Dear Mr. Tobolowsky—
My wife and I listen to podcasts before falling asleep every night. I just
learned of yours and wanted to tell you that I was still up at 1 am last
night after devouring episodes 34 and 29. Big fan of Groundhog Day, so when
I saw that you did a podcast, I was intrigued.
You tell a great story and I was both moved and entertained. I was reminded
of when the red sox won in 2004. I was that moved and that entertained. I’m
sure you understand.
Thanks so much. Art lives in unlikely places. I feel that I’m now full
circle from when I was a boy listening to my transistor radio late at night,
and one magical night heard Cleveland—-impossibly far from Connecticut, but
accessible via the magic of late night AM radio—and felt a new seam in the
fabric of life give way to something more expansive and fully realized.
Dear Mr. Tobolowsky—
I wanted to write to you about an experience I had regarding my first encounter with The Tobolowsky Files. To say I am a struggling actor here in Los Angeles is an understatement. The last 12 years has been a harrowing existence in rejection and sacrifice that should have sent me packing long ago, however since I grew up here in LA, quitting was never really an option. Sometimes, when chasing my dream of being a working actor would start to lose its luster I would imagine my self stepping off a bus in some distant long forgotten small town like so many others before me, and walk to that imaginary home with my tail between my legs, and hear the bellow of “I told you so’s”, and “Finally came to your senses, huh?” from the fictitious friends and family, I had conjured up in my head. The irony being, my real family has been nothing but supportive in my acting pursuits.

### DATA BLOCK
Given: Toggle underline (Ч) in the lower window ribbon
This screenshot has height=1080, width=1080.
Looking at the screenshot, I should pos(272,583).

### EXERCISE PROMPT
From the letters to Mr. Tobolowsky above, write out the passage that begins at the words "You tell a great" and stops after "sure you understand.".

### ANSWER
You tell a great story and I was both moved and entertained. I was reminded
of when the red sox won in 2004. I was that moved and that entertained. I’m
sure you understand.